2. Main Principles of Conduct
To achieve this commitment, the Group accepts and promotes the following main principles that must inform all of its corporate security activities:
a) Design a preventive security strategy, with a comprehensive overview, the objective of which is to minimise hardware and software security risks, including those resulting from an act of terrorism, and allocate the resources required for the implementation thereof.
b) Develop specific defensive plans to protect critical infrastructure and to ensure the continuity of the essential services provided by the companies of the Group.
c) Guarantee the protection of the professionals of the companies of the Group, both in their workplace and in their professional travel.
d) Ensure sufficient protection of information, as well as the control and information technology and communication systems of the Group, pursuant to the provisions of the Cybersecurity Risk Policy.
e) Have procedures and tools that allow for actively fighting against fraud and against attacks on the brand and reputation of the Group and its professionals.
f) Guarantee the right to protection of personal data for all natural persons who establish relations with the companies belonging to the Group, ensuring respect for the rights to reputation and to privacy, in accordance with the provisions of the Personal Data Protection Policy.
g) Implement security measures based on efficiency standards and that contribute to the normal course of the Group's business activities.
h) Avoid the use of force in the exercise of security, using it solely and exclusively when strictly necessary and always in accordance with law and in a manner proportional to the threat faced, to protect life.
i) Promote a culture of security within the Group by means of communication and training activities in this area.
j) Ensure the proper qualification of all security personnel, both internal and external, establishing rigorous training programmes and defining hiring requirements and standards that take this principle into account. In particular, train all security personnel in the area of human rights, or ensure that such personnel have received proper training in this area.
k) Inform hired security providers of these principles and regularly evaluate their compliance herewith.

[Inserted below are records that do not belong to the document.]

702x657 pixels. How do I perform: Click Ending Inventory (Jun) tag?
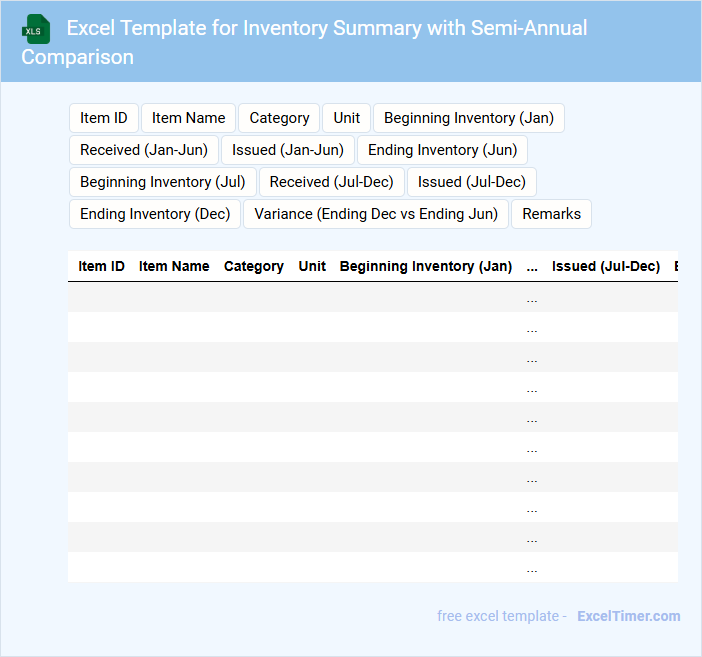coord(442,150)
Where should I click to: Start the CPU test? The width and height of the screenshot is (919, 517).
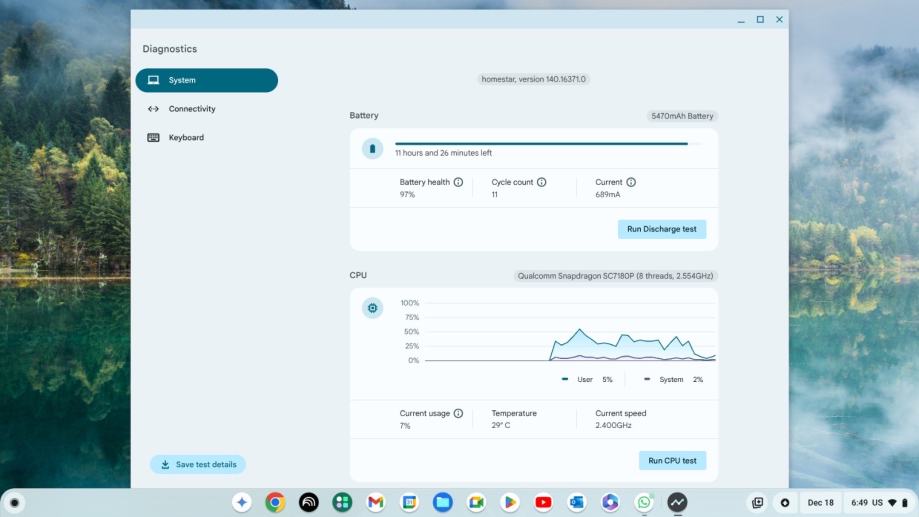(x=672, y=461)
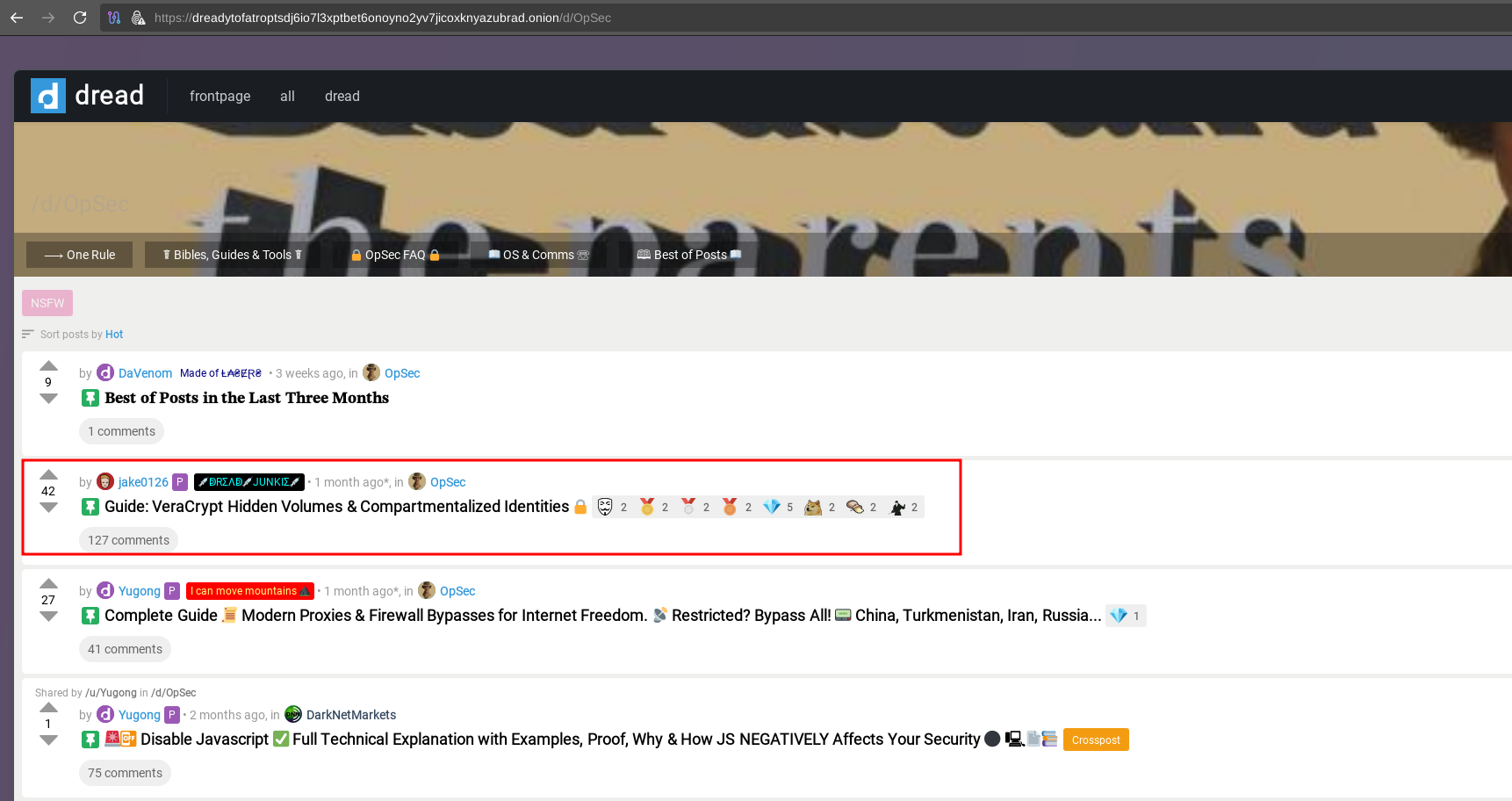Reload the page with the browser refresh button

[80, 18]
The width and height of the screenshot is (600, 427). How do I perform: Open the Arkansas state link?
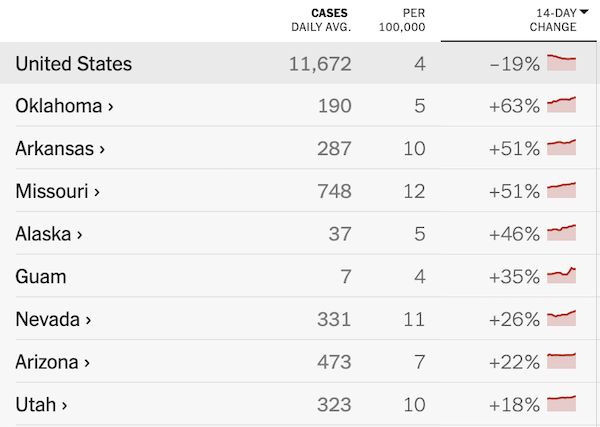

l) Collaborate with public security authorities having responsibility for security matters and not interfere in the performance of their legitimate duties.
m) Act at all times in compliance with applicable law and within the framework established by the Code of Ethics and the other rules of the Corporate Governance System.
This Corporate Security Policy was initially approved by the Board of Directors on 23 September 2013 and was last amended on 24 April 2019.